Have you thought about the little things you say to your customers? The subtle sentiments behind your words that can take them from “just another meeting” to “game changer?” Did you know it can be as easy as showing them you care by asking the right questions up front?

But what are the right questions? Media Shower recently touched base with Jon-Mikel Bailey, President of Wood Street, Inc., to elaborate.

What is the difference between asking a customer “What are your needs?” versus simply asking what a business does?

This is all part of understanding their story. It’s the story they tell about their company that gets them excited and gets the hairs on their neck to stand straight up. We need to figure out how to translate that excitement into their marketing materials and online communications.

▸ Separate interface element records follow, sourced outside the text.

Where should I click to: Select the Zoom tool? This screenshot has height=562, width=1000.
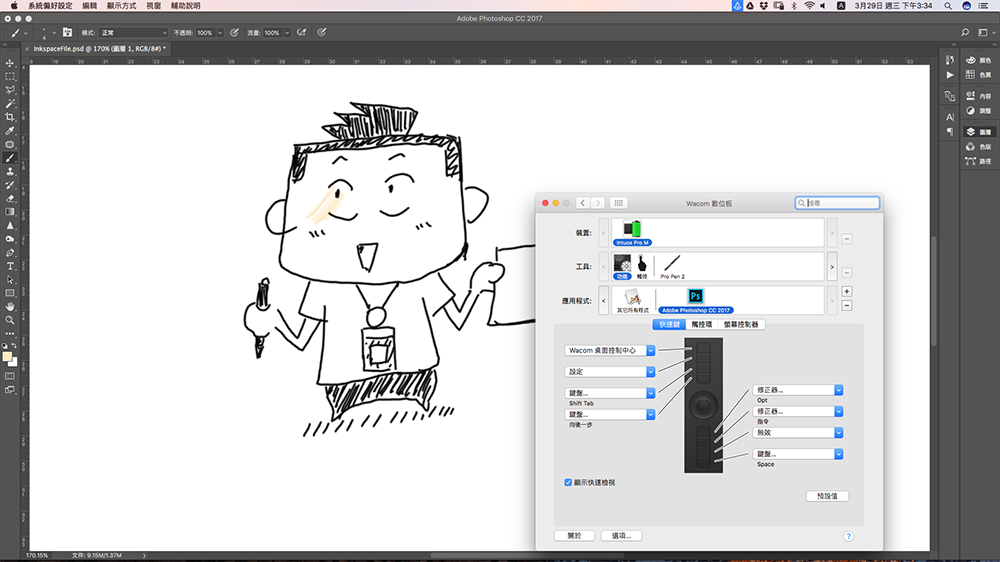(x=10, y=320)
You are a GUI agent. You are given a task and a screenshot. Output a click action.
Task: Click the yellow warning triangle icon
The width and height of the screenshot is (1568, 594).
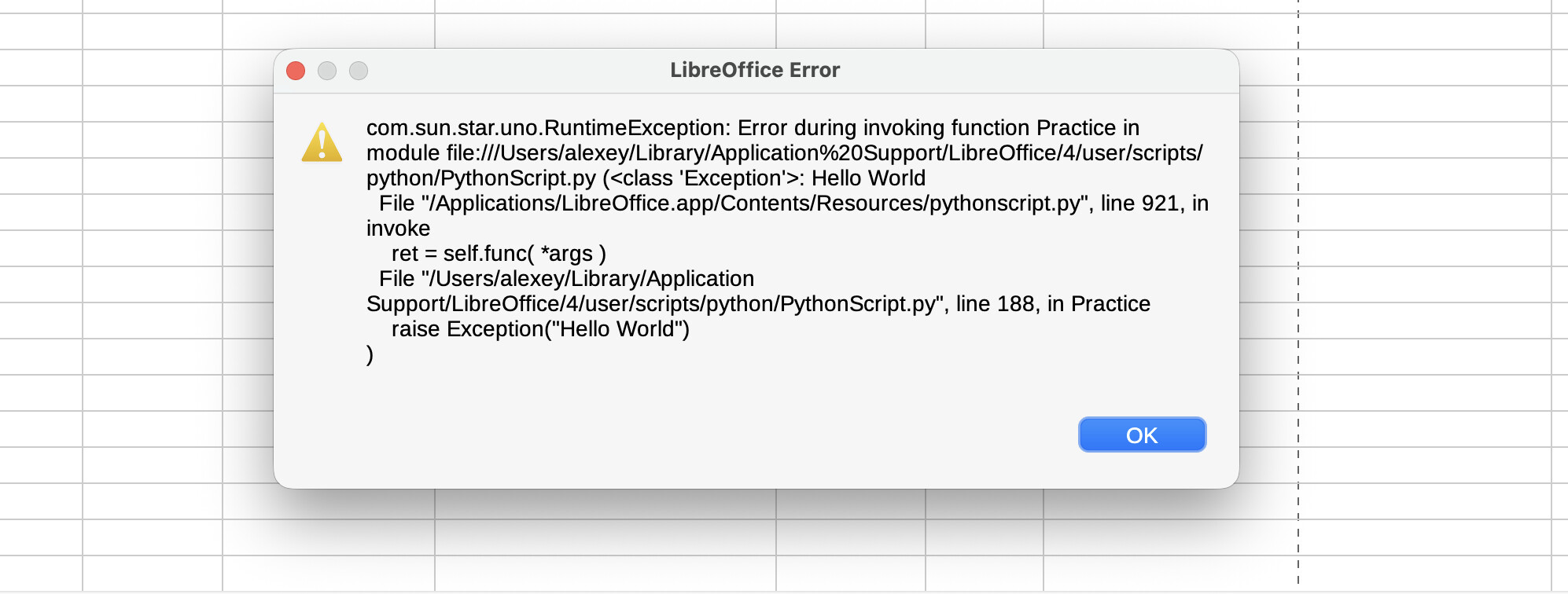pos(322,143)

It’s easy to get stuck in boring corporate-speak and making sure you cover all the “main points” and please all the involved stakeholders. But it serves no purpose in today’s marketing. Organizations have to find ways to stand out in a sea of content – print, video, social, blogs, email, etc.

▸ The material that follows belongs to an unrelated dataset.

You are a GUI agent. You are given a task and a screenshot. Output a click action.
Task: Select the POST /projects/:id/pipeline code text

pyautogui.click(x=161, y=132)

If we can help them to understand what gets them excited, what gets their audience excited, and where those two things intersect, we’ll know what to focus on. And we will achieve success!

When crafting the messaging and strategy for their website and other marketing, why is it important to know the client’s end user/target market?

You wouldn’t build a car and not consider the driver. The same applies to your marketing.

Ann Handley from Marketing Profs co-wrote one of my favorite books called Content Rules. I was featuring her in a presentation slide deck and needed a quote. I asked her to sum up the most important point of her book in one sentence. She said, “As yourself, ‘what marketing would my customer thank me for?'”

The simplicity of that question is brilliant. You can run everything you do that is customer-facing through this filter. “Will they thank me for this?” We operate in a world where those who offer the best utility are the winners.

If you know your audience and can turn them from visitors into fans/cheerleaders, your ROI will be exponential! Why? Because they buy, they refer, and they return!

When a company asks their customer, “What do you want to achieve today as well as in the future?” what can they actually help them accomplish “today?”

We want them to consider the reality of right now. Some get lost in thinking 5-10 years ahead. It’s great to prepare, but what about right now? What is happening right now? What’s working? What isn’t? What problems can we solve right away?

For example, let’s say you’re a business owner with a 5-ear old website. It has an outdated look, the content is stale, and it’s not optimized for mobile users. Those are three things you can resolve today.

1. Give the design an update. Use modern design and development best practices to improve the user’s experience.

2. The content might be stale because you cannot edit it yourself, which causies a content bottleneck. Move the site to a Content Management System like WordPress or Drupal.

3. Make the site responsive. Google wants you to do this and will no longer show sites in mobile searches that are not optimized for mobile.

Then there are the things you plan to implement in the future: a blog, podcast, product database, e-commerce, and so forth. We certainly want to consider those when redeveloping the website. But in phase one, let’s tackle the more immediate problems.

How are these questions so vital when putting together a project for a market?

If we aren’t talking about these things, then we’re just taking an order. “You want a new website? Great, which color?” What purpose does that serve? Be a utility. Be a resource. Be a hero.

How you deliver your content and that content’s value to the reader are so important today. Catchy jingles and flashy graphics no longer work, at least in the long term. Look at it this way:

· Old way = SEO; New way = Content Marketing: content that your target audience likes, shares, and converts into a client because of. Even better: New way = Utility Marketing.

· Old way = flashy design; New way = user experience: design and functionality combined to wow the audience and win them as clients and fans. They get something and so do you.

· Old way = glossy corporate brochures; New way = booklets with tips and other useful information that your audience will continue to return to again and again.

The old way was to impress. The new way is to empower.